Crystal Williams is a Mediator and Alternative Dispute Resolution (ADR) consultant. She has a Mediation company, White & Williams ADR Services, LLC where she specializes in Special Education Dispute resolution. Her areas of expertise include IEP facilitation, conflict management coaching, professional development, and parent engagement.

Crystal has facilitated over 200 IEP meetings in multiple charter school districts across Southern California and the Inland Empire during her 13 year career as an Education Specialist. Crystal is a member of Southern California Mediators Association.

Crystal completed her Masters of Dispute Resolution at University of Southern California’s Gould School of Law. Crystal has completed additional Mediation training through Waymakers Dispute Resolution Services. She also worked as an Adjunct Instructor for the Learning Rights Law Center for 5 years in their Training Individuals for Grassroots Education Reform (T.I.G.E.R) program helping parents understand the IEP process and fostering the tools of families in need, so that they may successfully navigate within the special education system.

She has a Master of Arts from Claremont Graduate University in Teacher Education where she also earned her Mild/Moderate and Moderate/ Severe special education credentials. She has been an educator for the past 15 years, in the Elementary, Middle, High School and Community College and University setting. Currently, she is a Social Justice Education Professor at Claremont Graduate University and University of Redlands.

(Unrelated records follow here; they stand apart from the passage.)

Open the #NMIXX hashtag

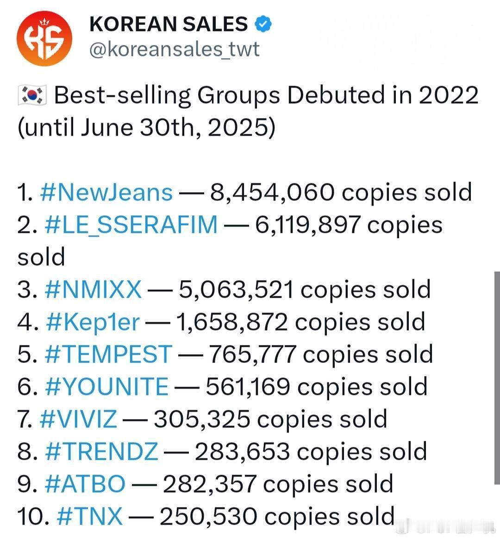93,289
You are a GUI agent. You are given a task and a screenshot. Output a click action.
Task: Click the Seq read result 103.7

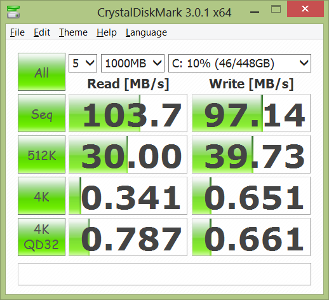coord(128,113)
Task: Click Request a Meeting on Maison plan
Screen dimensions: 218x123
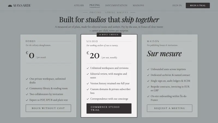Action: coord(169,108)
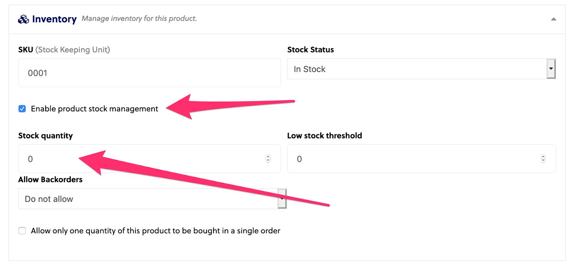Check the single-order quantity limit checkbox

(22, 231)
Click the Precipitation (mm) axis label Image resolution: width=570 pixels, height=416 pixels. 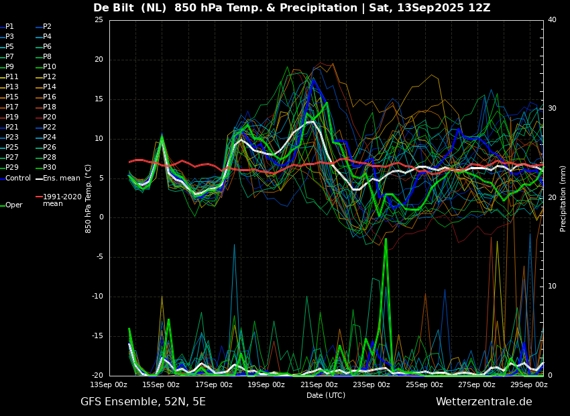pyautogui.click(x=563, y=198)
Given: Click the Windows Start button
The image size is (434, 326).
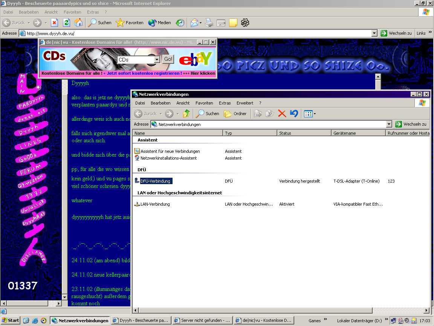Looking at the screenshot, I should pyautogui.click(x=10, y=320).
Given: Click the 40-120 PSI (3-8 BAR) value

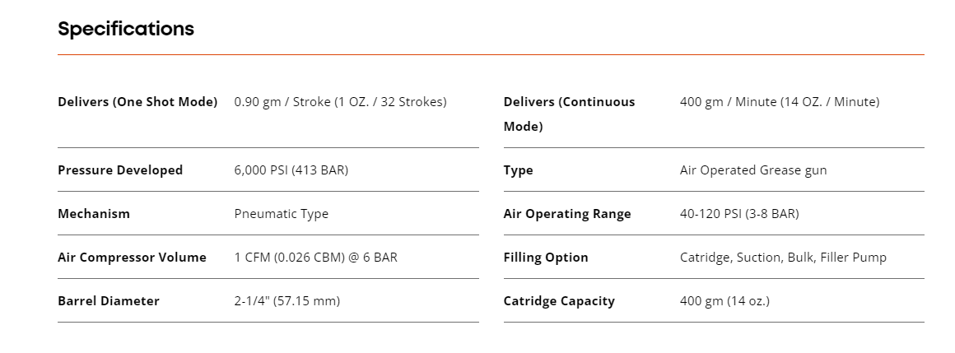Looking at the screenshot, I should coord(739,214).
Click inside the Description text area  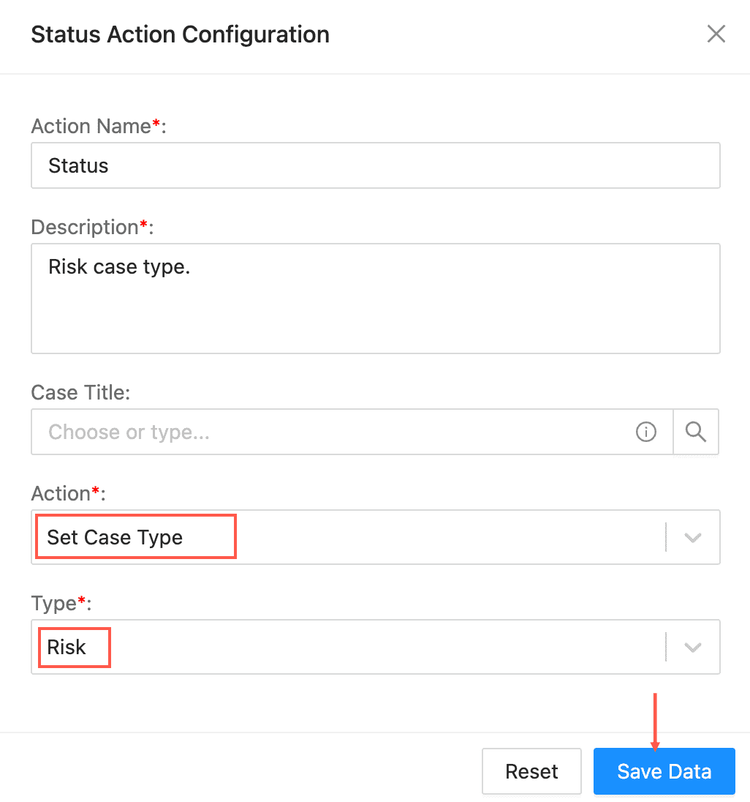coord(375,307)
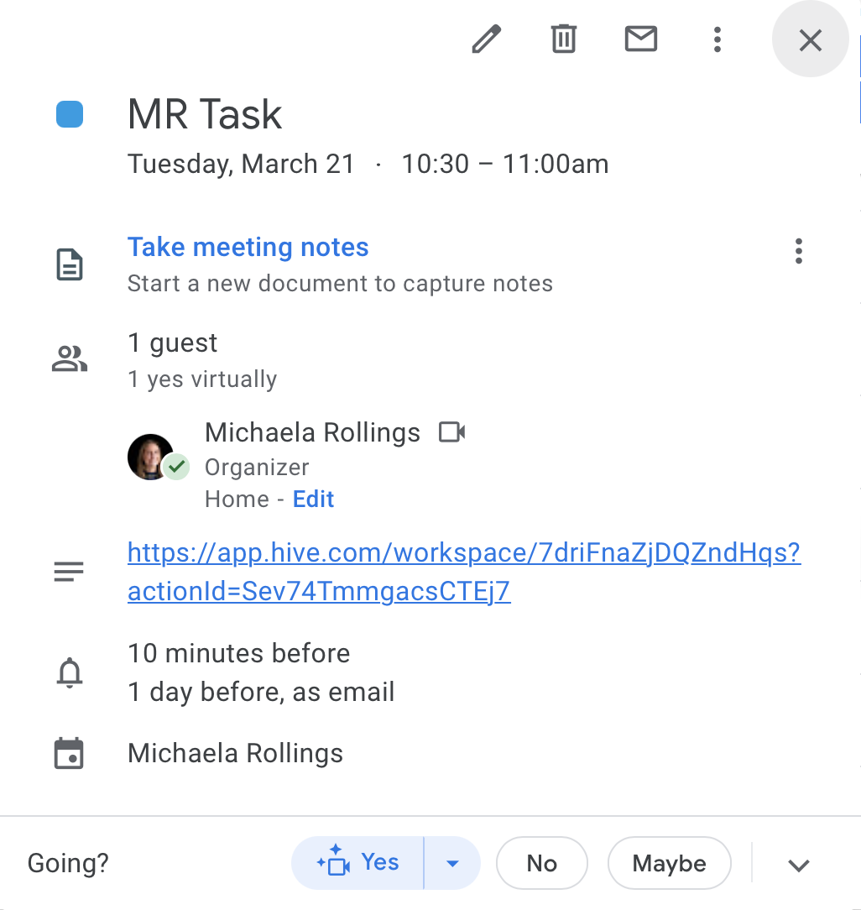Click the calendar owner icon
861x910 pixels.
point(70,753)
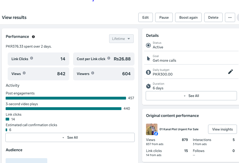
Task: Expand See All under Activity
Action: [70, 137]
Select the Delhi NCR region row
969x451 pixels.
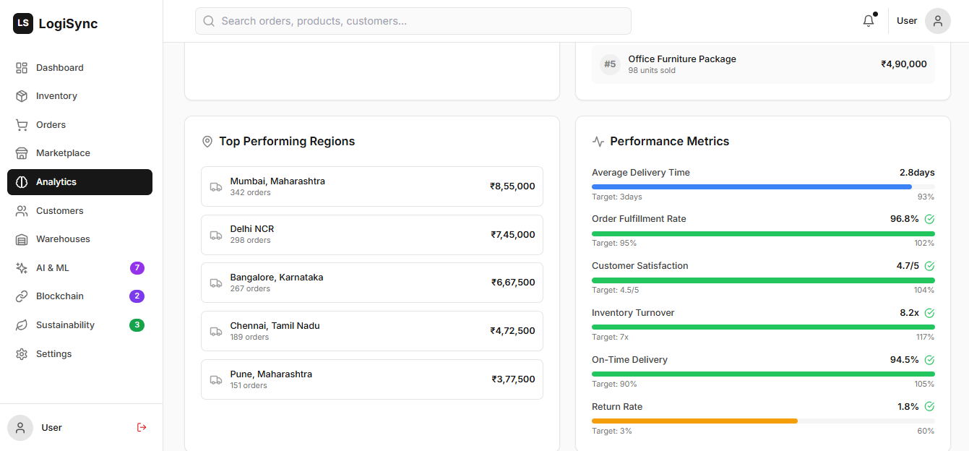371,235
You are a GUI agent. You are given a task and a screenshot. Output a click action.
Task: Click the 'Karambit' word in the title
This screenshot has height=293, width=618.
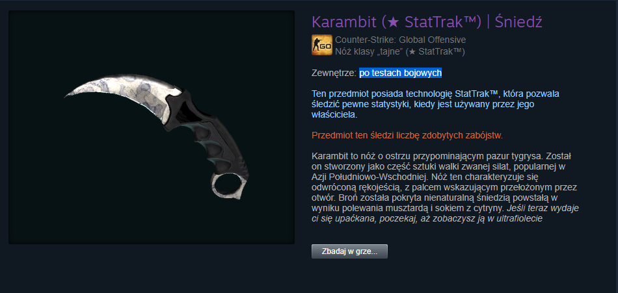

Additionally, she earned a Master’s Degree from Argosy University in Forensic Psychology with a concentration in treatment. She received her BA in Social Science with emphasis in Psychology along with a double minor in Children and Families in Urban America and Psychology and LAW from The University of Southern California.

Liliana Cervantes, M.A.

Liliana Cervantes has worked in private and public sectors managing workplace conflict. In her past role her interest in mediation grew given her involvement as a Union Representative in collective bargaining negotiations. 

 Currently she is a Human Resources Manager for Los Angeles Homeless Service Authority, has moved to the employer side to develop a new perspective in managing conflict in the workplace. In her role as Human Resources Manager, Ms. Cervantes is instrumental in conflict resolution through mediation, building working relationships and strengthening leadership.  

She also facilitates trainings in the education environment to provide leaders with tools to manage conflict with employees. 

She holds a Bachelor of Arts degree from Mount. Saint Mary’s University in Political Science and Masters in Dispute Resolution from University of Southern California.

While at USC, Ms. Cervantes served on the Latino Community Committee and assisted students in professional skills development. She has served on the UFCW Latino Unidos committee where she was instrumental in assisting union members in the voter registration process and obtain U.S. Citizenship process. She has also volunteered at the Neighborhood Legal Services at Los Angeles County. 

In her spare time, Ms. Cervantes enjoys riding her bicycle on the sunny beaches of Southern California and traveling.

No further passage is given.